No One Ever Talks About the Frontlash

(As opposed to the backlash.)

Indeed, indeed, indeed. The Hungarian Prime Minister of Uruguay (long story) sped along on his moped. Nothing had been the same since the Tea Kettle Incident of ’27. Even now, the sight of tea kettles left him in a cold sweat. Thankfully, he thought without words, he had his moped, his delicious pink moped, the solace of his days and nights, the sole comfort of his stultifying days, his terrifying nights. Heavy lies the head that wears the pinstripe suit or something.

In some past or future time, he murmured without speaking, he might have been a baker or a shoemaker, some kind of a woodworker or a sculptor. It almost didn’t matter what.

He’d been elected seven times to his position, yet, no matter what he did, he couldn’t get unelected. In the last election but two, he’d tried to conceive of some way to run against himself so that he’d lose no matter what. But no matter how he sliced it, there he was, Prime Minister. He’d scoured all the land of Uruguay for anyone, everyone more qualified, less corrupt, more thoughtful than he, but they’d all politely declined.

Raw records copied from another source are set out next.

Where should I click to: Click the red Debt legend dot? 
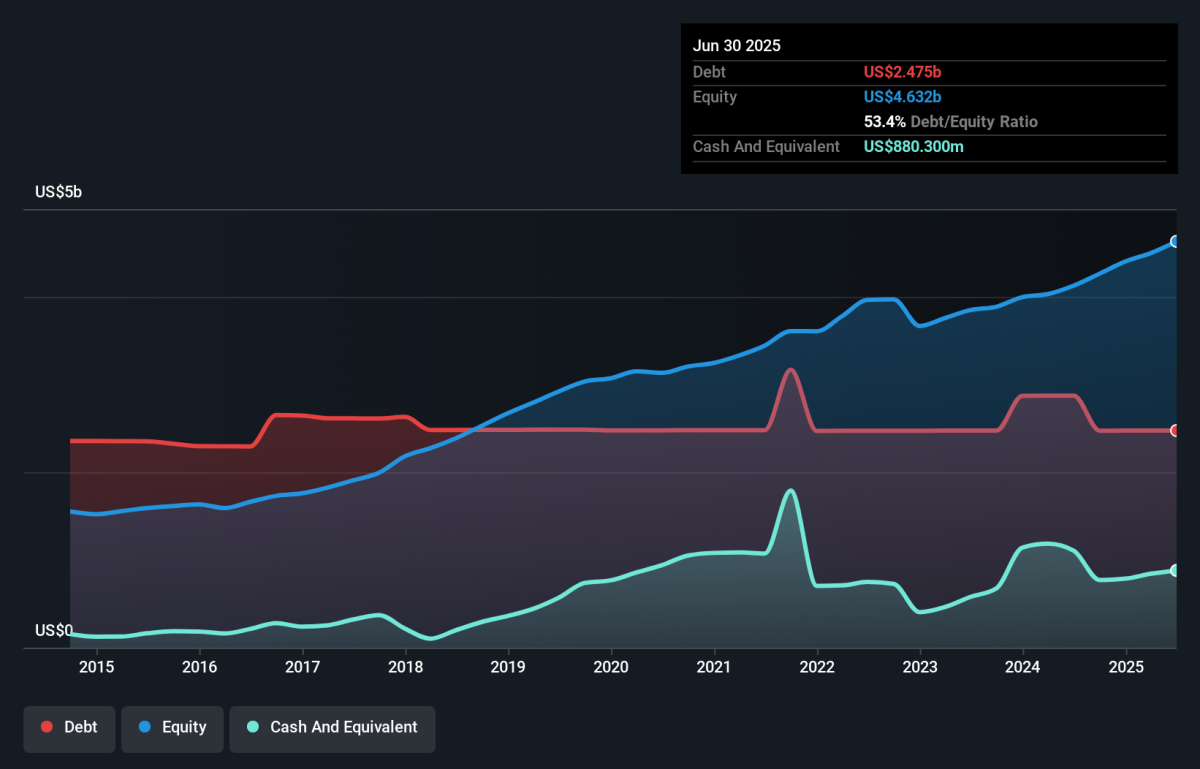click(47, 727)
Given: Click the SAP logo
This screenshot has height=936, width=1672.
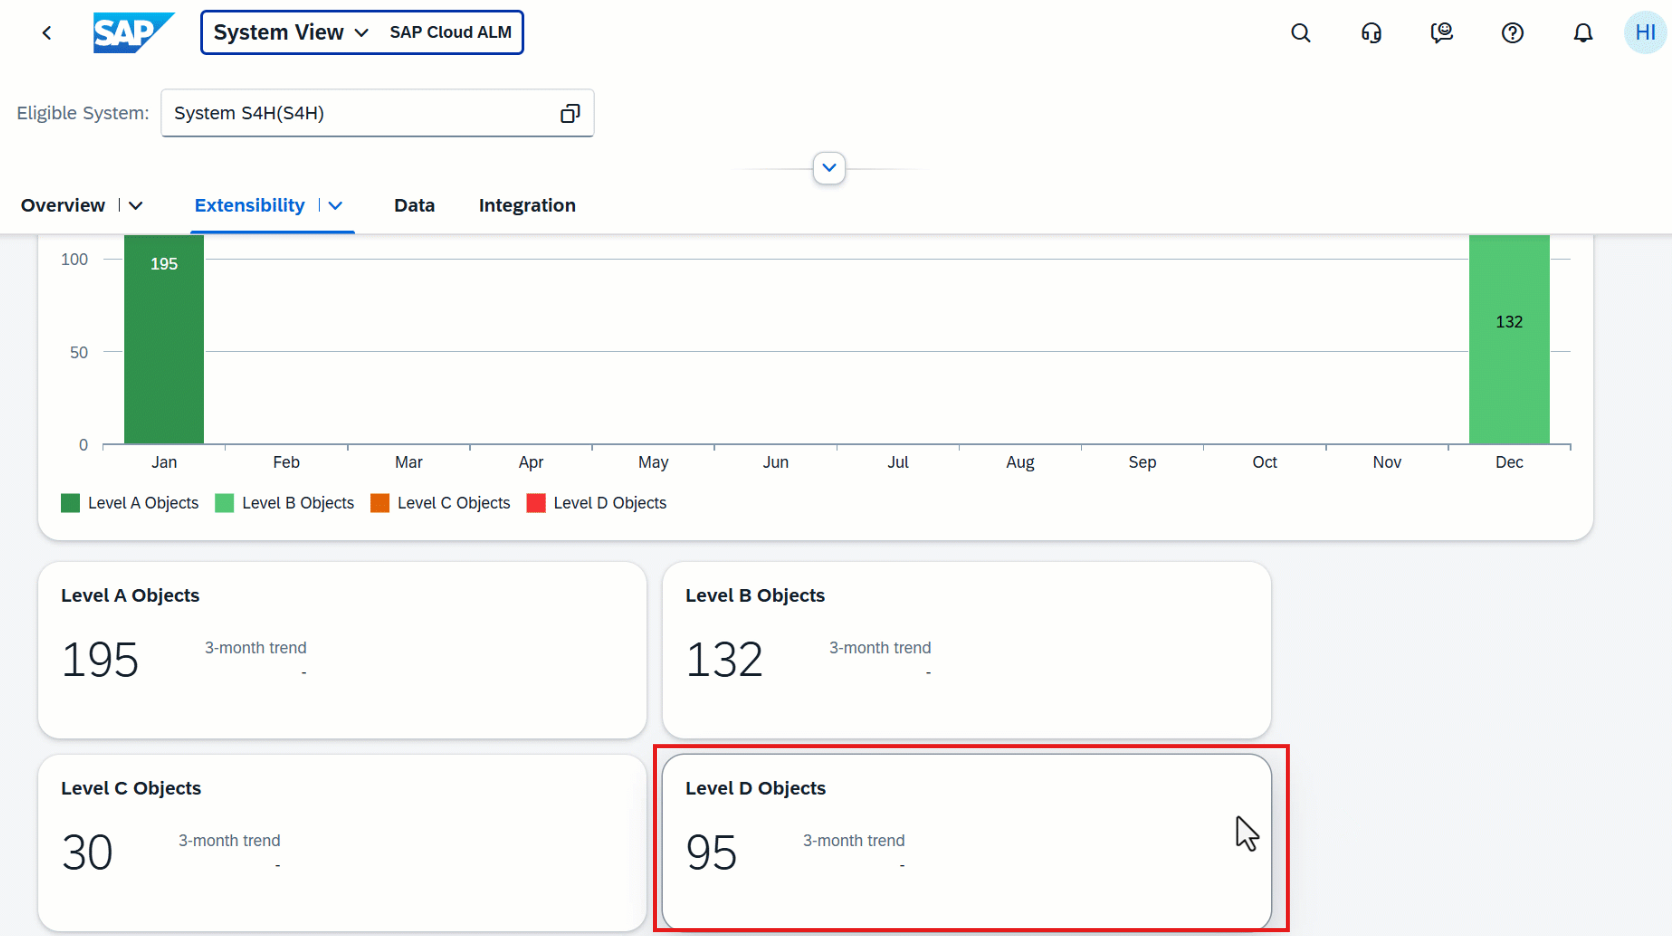Looking at the screenshot, I should (x=133, y=33).

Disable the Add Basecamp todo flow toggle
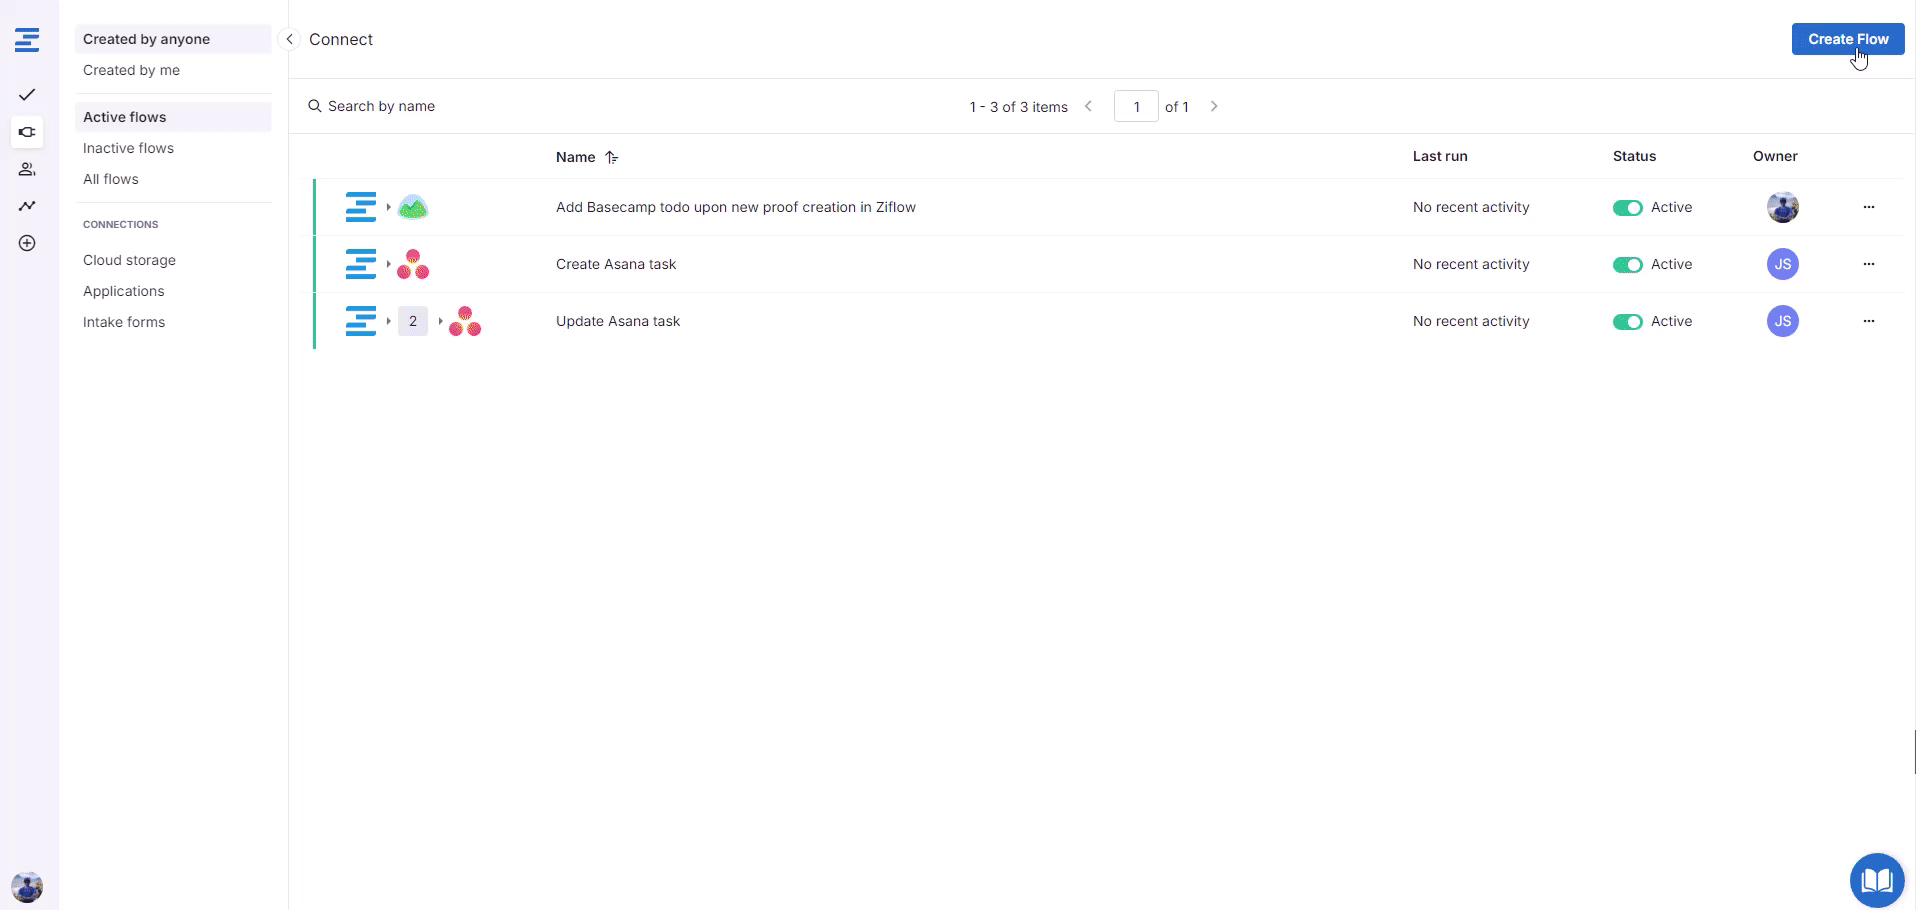(1627, 208)
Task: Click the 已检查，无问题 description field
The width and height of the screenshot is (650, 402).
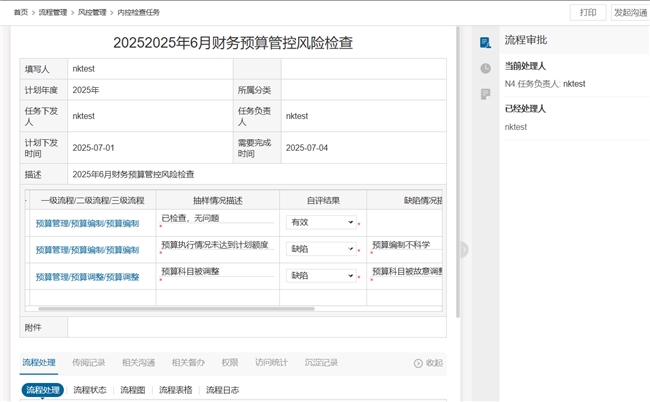Action: coord(216,218)
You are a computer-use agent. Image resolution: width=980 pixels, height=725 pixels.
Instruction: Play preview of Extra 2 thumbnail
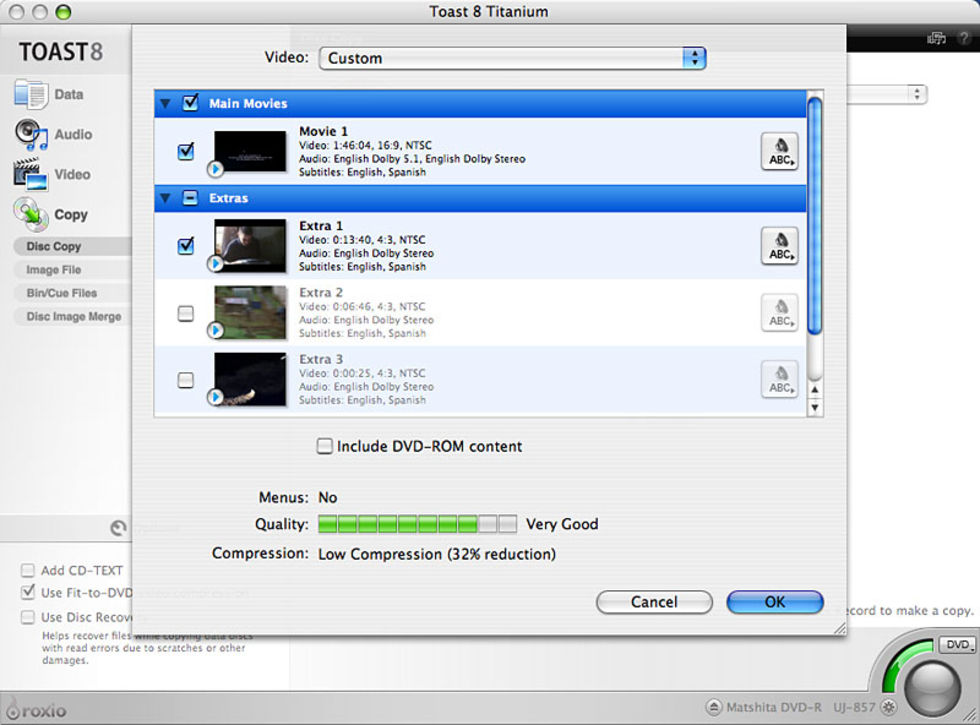pyautogui.click(x=215, y=330)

In a fit of universal sanity, they’d all turned down the possibility for nigh on supreme and ultimate power. An exaggeration, sure, but one which he’d been sure would lure some power-hungry dog-catcher or neighborhood busybody. No dice.

The Prime Minister got the distinct impression, and this was the most infuriating thing of all, that they all pitied him. That those kind old women who pressed warm pastries and hot tea into his hands, who knitted him scarfs out of, I don’t know, some kind of llama wool or something, that they did so not out of a sense of patriotism or duty, but because he reminded him of that time their son or daughter called home, homesick and weeping. Even the moping, sullen teenagers, in their derelict shades and second-hand finery, didn’t ignore him, their laughter chasing after him as he sped by. (Really, now? “Sped”?)

It was Wednesday, miercoles, if you will, when the Prime Minister slowly came to a stop, stepped off his moped, laid facedown in the grass, and wept.

He would never not be Prime Minister, you see. Not ever ever ever.